In this review, the LCR measurements of the TDK Corporation CGA3E2X7R1H104K080AA 100 nF ceramic X7R capacitor at 1 V reveal low dissipation factor (Df) values in the 0.014 - 0.018 range across the entire frequency spectrum (5 kHz - 1 MHz). The dissipation factor indicates the ratio of the capacitor's equivalent series resistance (ESR) to its reactance, ultimately representing the dissipation of energy as heat during operation. Low Df values imply favorable low energy loss performance for this capacitor and increased efficiency.

Comparatively, the quality factor (Q) values remain mostly high, fluctuating between 62.63 and 84.69 within the same frequency range. A high Q factor highlights a good performance by presenting a low amount of parasitic resistance in the capacitor, which is desired for applications requiring better energy efficiency and reduced power loss in high-frequency circuits.

At 10 Volts, there is a substantial increase in Df, with values now ranging from 0.020 to 0.065, indicating higher energy dissipation at the higher voltage. While the trade-off between the dissipation factor and the voltage applied may affect component performance, it is essential to consider the specific application requirements. However, an interesting trend of relatively high Q values at specific frequency ranges, mainly between 50 kHz and 500 kHz, remains. This illustrates that the capacitor's performance is above average in these scenarios while being subjected to higher voltages.

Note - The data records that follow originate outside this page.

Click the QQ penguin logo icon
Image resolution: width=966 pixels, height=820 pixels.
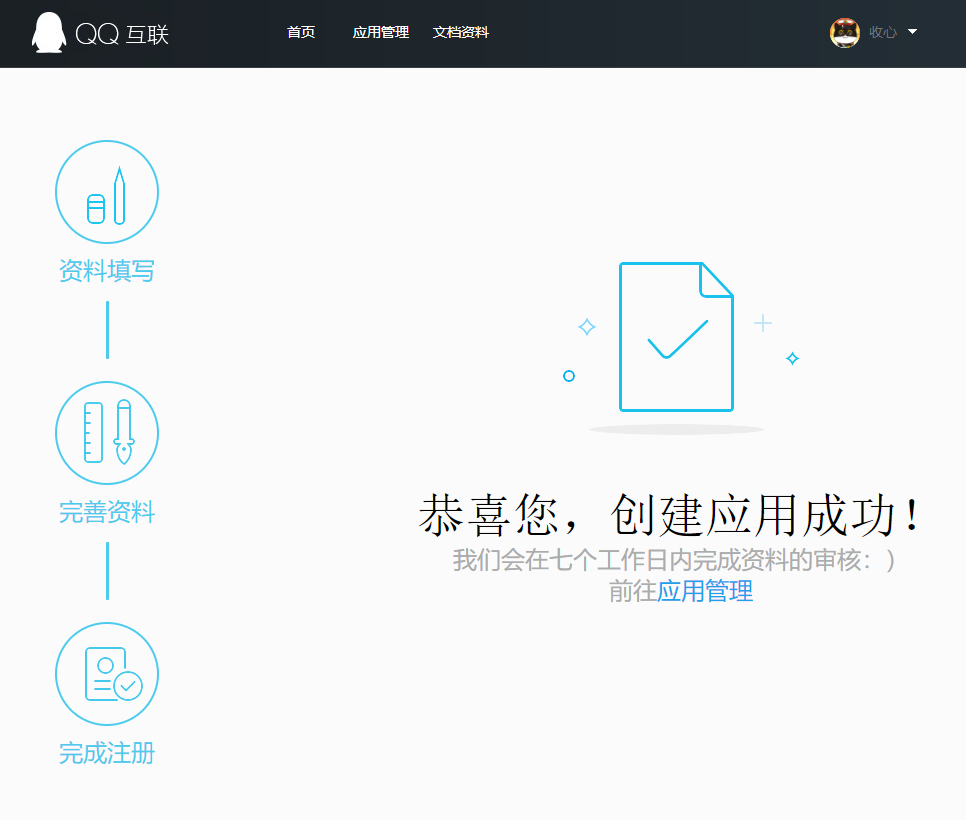tap(48, 33)
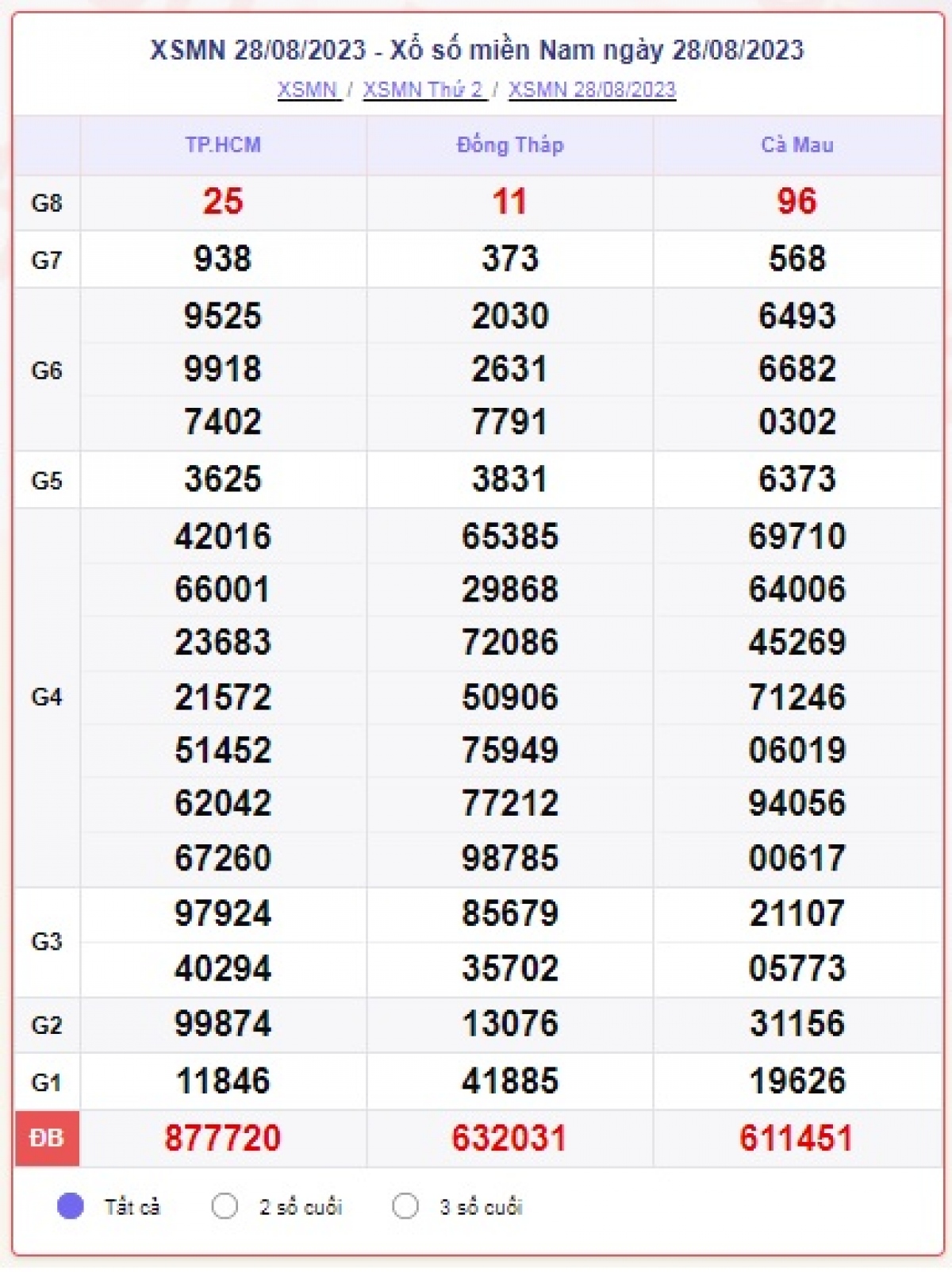Click the page title 'XSMN 28/08/2023' heading

(477, 50)
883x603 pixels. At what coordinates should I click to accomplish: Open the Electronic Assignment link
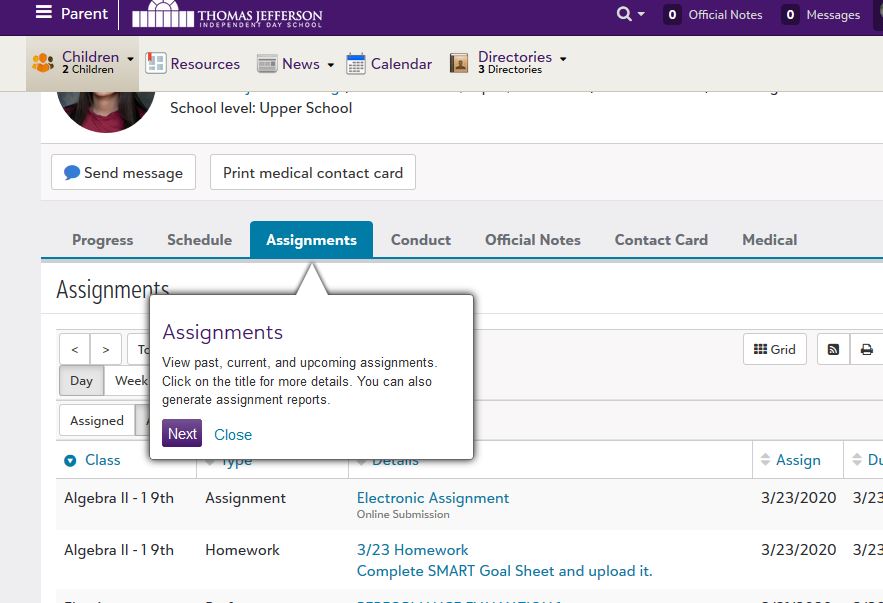click(x=433, y=498)
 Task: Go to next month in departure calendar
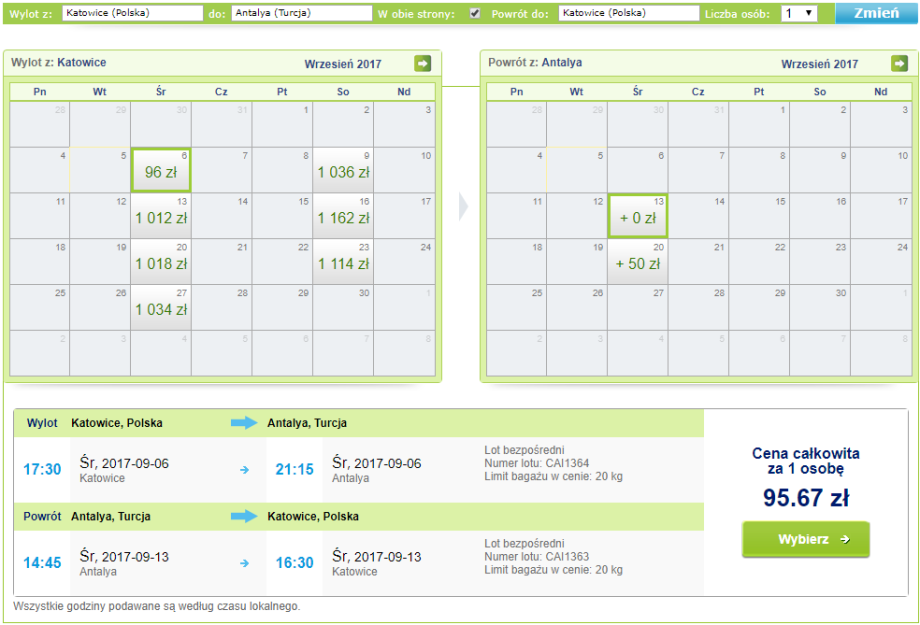coord(423,64)
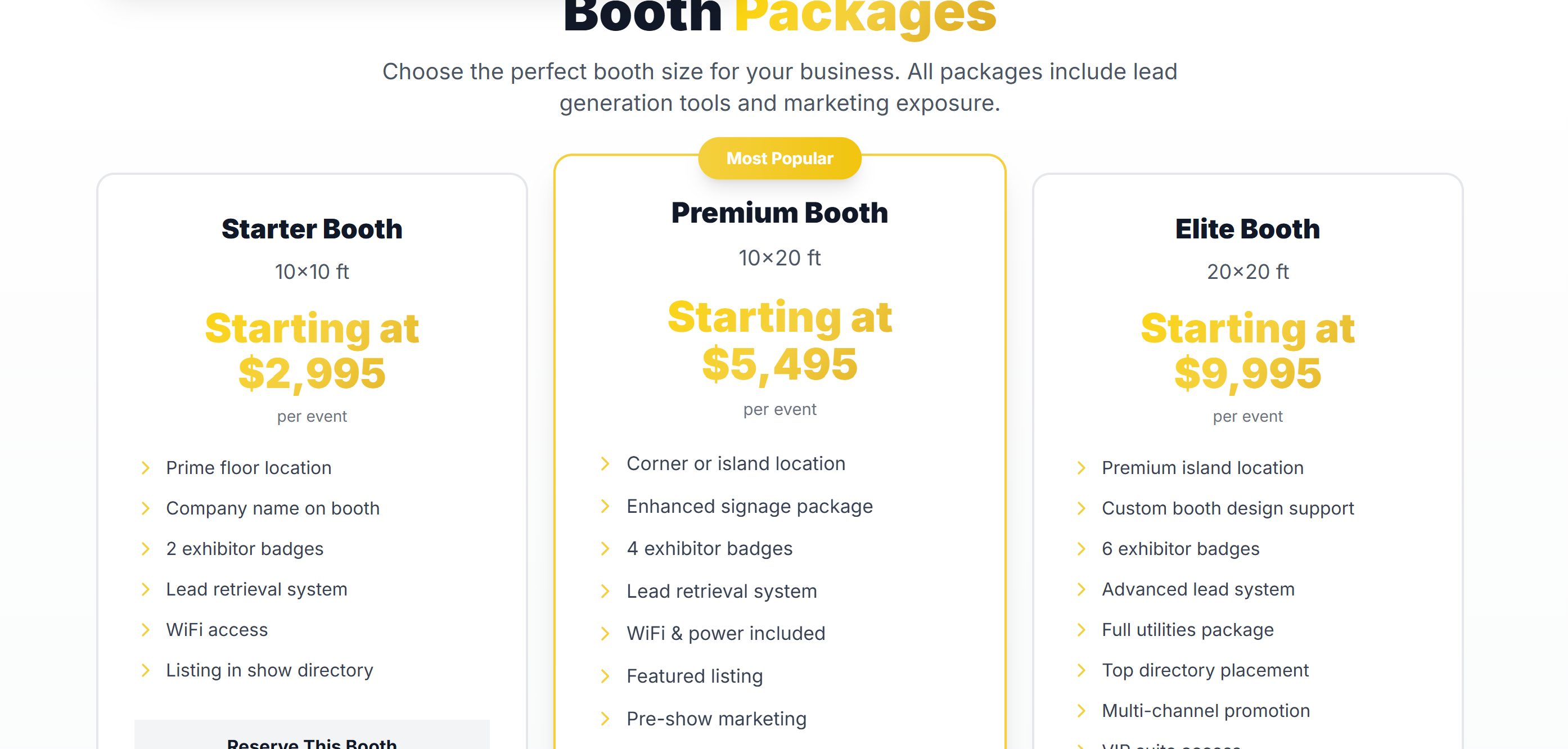The image size is (1568, 749).
Task: Click the $2,995 Starter price
Action: tap(312, 373)
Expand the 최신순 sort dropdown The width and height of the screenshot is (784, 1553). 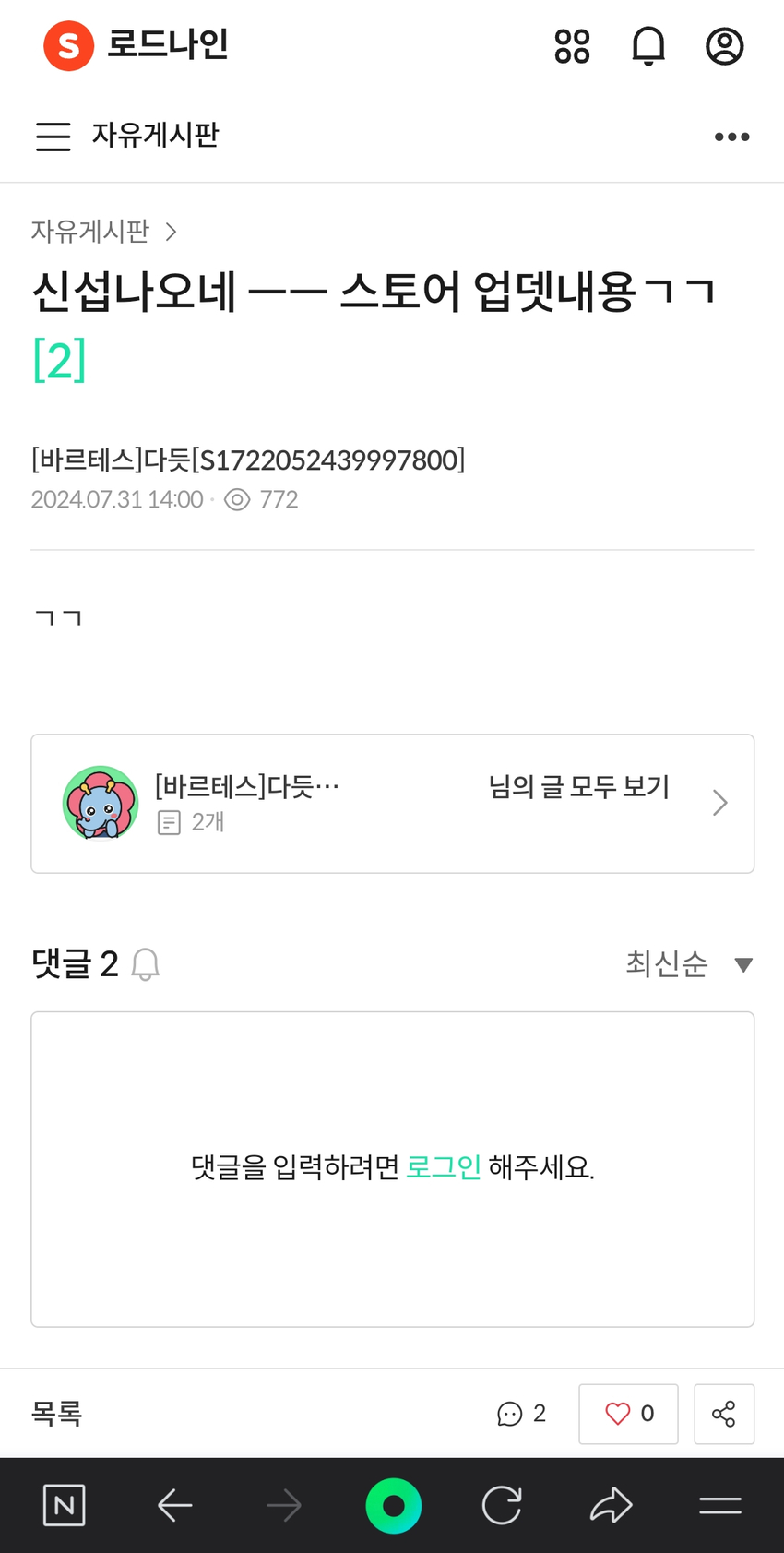pyautogui.click(x=690, y=964)
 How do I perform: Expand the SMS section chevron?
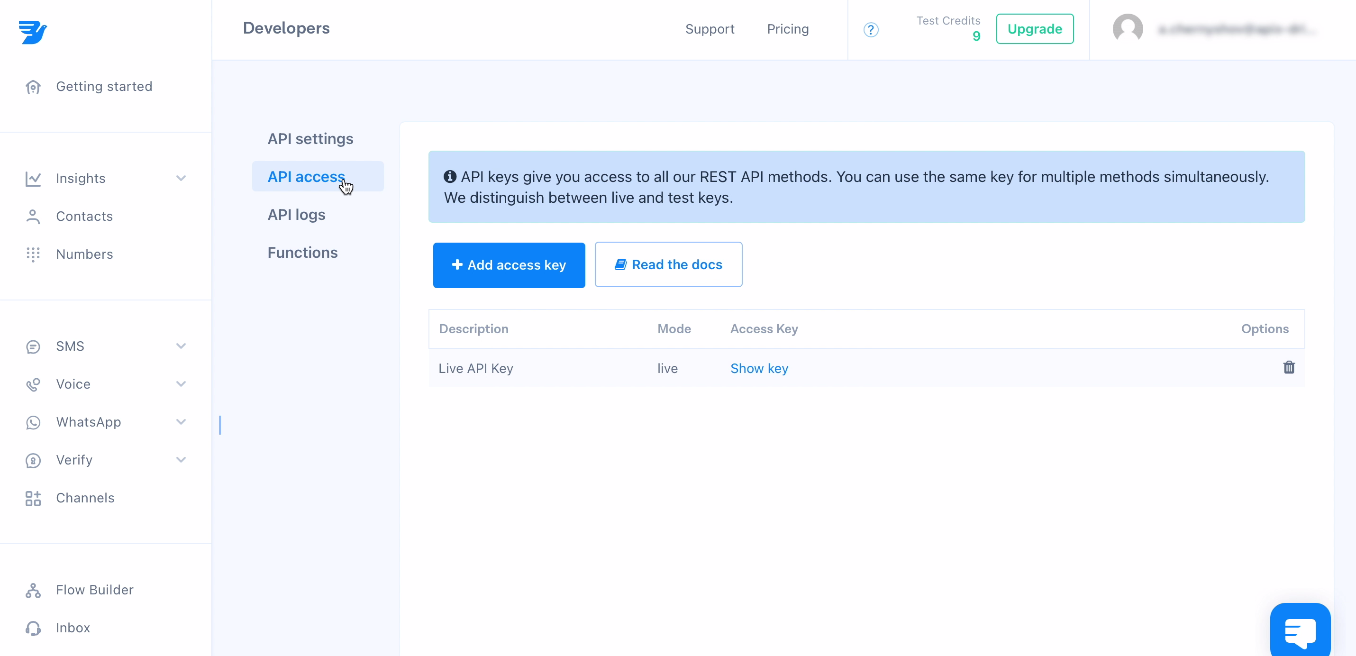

In conclusion, within the scope of this review, the TDK Corporation CGA3E2X7R1H104K080AA ceramic X7R capacitor exhibits promising low Df values and high Q values at lower voltage (1 V) across most frequency ranges, indicating efficient performance. Under higher voltage (10 V), although the performance shows a higher energy loss, the Q values still prove to be acceptable within certain frequency bands, demonstrating the versatility and suitability of this capacitor for various applications.

Comparative Analysis

Conclusion

After an extensive analysis of the TDK Corporation Ceramic: X7R Capacitor (part number CGA3E2X7R1H104K080AA), we can conclude that this component demonstrates a considerable range of performance characteristics against the statistical benchmark data. The capacitor retains good nominal capacitance across a wide frequency range, as well as demonstrating consistent dissipation and impedance behavior within the typical range.

Upon comparing the capacitor's data against the statistical benchmark at 1 Volt, it is noticeable that the component delivers a competitive performance from a dissipation factor and quality factor standpoint. The series resistance is slightly lower than the benchmark average, with its series capacitance staying within a tight range compared to the benchmark minimum and maximum values. At 10 Volts, the component's behavior remains consistent, although the performance difference becomes less remarkable when compared to the benchmark.

In conclusion, the TDK Corporation Ceramic: X7R Capacitor under evaluation is a viable option if a balanced performance across multiple data parameters is required. While not particularly exceptional in any single aspect, the capacitor delivers a more uniform performance across impedance, capacitance, series resistance, dissipation factor, and quality factor when compared to the statistical benchmarks. Considering its overall characteristics, this TDK capacitor can suit a variety of applications for engineers exploring capacitors in this category.